Requirement
Return every one of the following records verbatim, keeping each line unchanged.

Dataset
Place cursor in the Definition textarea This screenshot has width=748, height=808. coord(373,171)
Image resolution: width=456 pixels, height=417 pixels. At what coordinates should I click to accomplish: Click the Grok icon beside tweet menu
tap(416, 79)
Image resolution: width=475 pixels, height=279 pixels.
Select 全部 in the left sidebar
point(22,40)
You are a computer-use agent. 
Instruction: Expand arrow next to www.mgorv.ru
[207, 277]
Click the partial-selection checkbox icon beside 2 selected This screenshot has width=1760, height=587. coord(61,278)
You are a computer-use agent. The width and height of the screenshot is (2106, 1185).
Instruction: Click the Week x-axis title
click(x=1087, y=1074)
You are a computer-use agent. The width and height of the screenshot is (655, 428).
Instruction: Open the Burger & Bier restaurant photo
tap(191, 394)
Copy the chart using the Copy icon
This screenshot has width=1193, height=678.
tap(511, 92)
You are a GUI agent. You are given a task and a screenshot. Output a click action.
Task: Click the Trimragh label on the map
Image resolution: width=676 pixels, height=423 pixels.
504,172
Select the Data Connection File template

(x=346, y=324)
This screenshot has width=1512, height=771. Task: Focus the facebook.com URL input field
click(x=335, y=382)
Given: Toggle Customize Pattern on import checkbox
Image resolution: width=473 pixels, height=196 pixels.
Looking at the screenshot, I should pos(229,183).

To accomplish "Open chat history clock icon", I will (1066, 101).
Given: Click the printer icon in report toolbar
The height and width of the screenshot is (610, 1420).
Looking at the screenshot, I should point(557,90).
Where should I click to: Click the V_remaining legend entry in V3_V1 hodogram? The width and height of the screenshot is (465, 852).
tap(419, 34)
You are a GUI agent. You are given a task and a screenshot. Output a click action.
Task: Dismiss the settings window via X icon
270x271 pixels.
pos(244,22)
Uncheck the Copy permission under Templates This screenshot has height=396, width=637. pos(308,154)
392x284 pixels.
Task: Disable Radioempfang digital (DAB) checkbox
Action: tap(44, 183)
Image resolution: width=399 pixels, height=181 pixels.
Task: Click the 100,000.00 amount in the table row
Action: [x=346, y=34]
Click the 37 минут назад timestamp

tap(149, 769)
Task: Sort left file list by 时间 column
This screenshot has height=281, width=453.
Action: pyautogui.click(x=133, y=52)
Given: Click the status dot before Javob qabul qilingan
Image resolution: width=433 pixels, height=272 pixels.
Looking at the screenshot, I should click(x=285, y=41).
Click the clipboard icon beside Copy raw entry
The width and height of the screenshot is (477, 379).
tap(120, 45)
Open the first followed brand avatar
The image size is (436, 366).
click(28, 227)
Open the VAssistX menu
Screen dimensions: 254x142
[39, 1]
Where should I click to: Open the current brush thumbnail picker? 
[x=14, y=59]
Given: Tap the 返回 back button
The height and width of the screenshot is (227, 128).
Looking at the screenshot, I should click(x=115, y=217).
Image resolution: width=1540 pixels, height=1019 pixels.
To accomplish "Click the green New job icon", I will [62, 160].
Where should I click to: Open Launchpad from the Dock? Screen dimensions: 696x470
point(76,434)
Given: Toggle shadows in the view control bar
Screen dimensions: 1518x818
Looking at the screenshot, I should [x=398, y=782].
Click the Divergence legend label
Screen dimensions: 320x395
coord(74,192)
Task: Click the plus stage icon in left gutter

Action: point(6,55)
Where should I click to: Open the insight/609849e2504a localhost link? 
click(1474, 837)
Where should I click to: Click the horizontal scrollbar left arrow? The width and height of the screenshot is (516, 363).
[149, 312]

Exercise result
Place cursor in the Definition textarea This screenshot has width=748, height=808. coord(373,171)
Image resolution: width=456 pixels, height=417 pixels. At what coordinates should I click to accomplish: Click the Grok icon beside tweet menu
tap(416, 79)
Image resolution: width=475 pixels, height=279 pixels.
Select 全部 in the left sidebar
point(22,40)
You are a computer-use agent. 
Instruction: Expand arrow next to www.mgorv.ru
[207, 277]
Click the partial-selection checkbox icon beside 2 selected This screenshot has width=1760, height=587. coord(61,278)
You are a computer-use agent. The width and height of the screenshot is (2106, 1185).
Instruction: Click the Week x-axis title
click(x=1087, y=1074)
You are a computer-use agent. The width and height of the screenshot is (655, 428).
Instruction: Open the Burger & Bier restaurant photo
tap(191, 394)
Copy the chart using the Copy icon
This screenshot has width=1193, height=678.
tap(511, 92)
You are a GUI agent. You are given a task and a screenshot. Output a click action.
Task: Click the Trimragh label on the map
Image resolution: width=676 pixels, height=423 pixels.
504,172
Select the Data Connection File template

(x=346, y=324)
This screenshot has width=1512, height=771. Task: Focus the facebook.com URL input field
click(x=335, y=382)
Given: Toggle Customize Pattern on import checkbox
Image resolution: width=473 pixels, height=196 pixels.
Looking at the screenshot, I should pos(229,183).

To accomplish "Open chat history clock icon", I will (1066, 101).
Given: Click the printer icon in report toolbar
The height and width of the screenshot is (610, 1420).
Looking at the screenshot, I should point(557,90).
Where should I click to: Click the V_remaining legend entry in V3_V1 hodogram? The width and height of the screenshot is (465, 852).
tap(419, 34)
You are a GUI agent. You are given a task and a screenshot. Output a click action.
Task: Dismiss the settings window via X icon
270x271 pixels.
pos(244,22)
Uncheck the Copy permission under Templates This screenshot has height=396, width=637. pos(308,154)
392x284 pixels.
Task: Disable Radioempfang digital (DAB) checkbox
Action: tap(44, 183)
Image resolution: width=399 pixels, height=181 pixels.
Task: Click the 100,000.00 amount in the table row
Action: [x=346, y=34]
Click the 37 минут назад timestamp

tap(149, 769)
Task: Sort left file list by 时间 column
This screenshot has height=281, width=453.
Action: pyautogui.click(x=133, y=52)
Given: Click the status dot before Javob qabul qilingan
Image resolution: width=433 pixels, height=272 pixels.
Looking at the screenshot, I should click(x=285, y=41).
Click the clipboard icon beside Copy raw entry
The width and height of the screenshot is (477, 379).
tap(120, 45)
Open the first followed brand avatar
The image size is (436, 366).
click(28, 227)
Open the VAssistX menu
Screen dimensions: 254x142
[39, 1]
Where should I click to: Open the current brush thumbnail picker? 
[x=14, y=59]
Given: Tap the 返回 back button
The height and width of the screenshot is (227, 128).
Looking at the screenshot, I should click(x=115, y=217).
Image resolution: width=1540 pixels, height=1019 pixels.
To accomplish "Click the green New job icon", I will [62, 160].
Where should I click to: Open Launchpad from the Dock? Screen dimensions: 696x470
point(76,434)
Given: Toggle shadows in the view control bar
Screen dimensions: 1518x818
Looking at the screenshot, I should [x=398, y=782].
Click the Divergence legend label
Screen dimensions: 320x395
coord(74,192)
Task: Click the plus stage icon in left gutter

Action: point(6,55)
Where should I click to: Open the insight/609849e2504a localhost link? 
click(1474, 837)
Where should I click to: Click the horizontal scrollbar left arrow? The width and height of the screenshot is (516, 363).
[149, 312]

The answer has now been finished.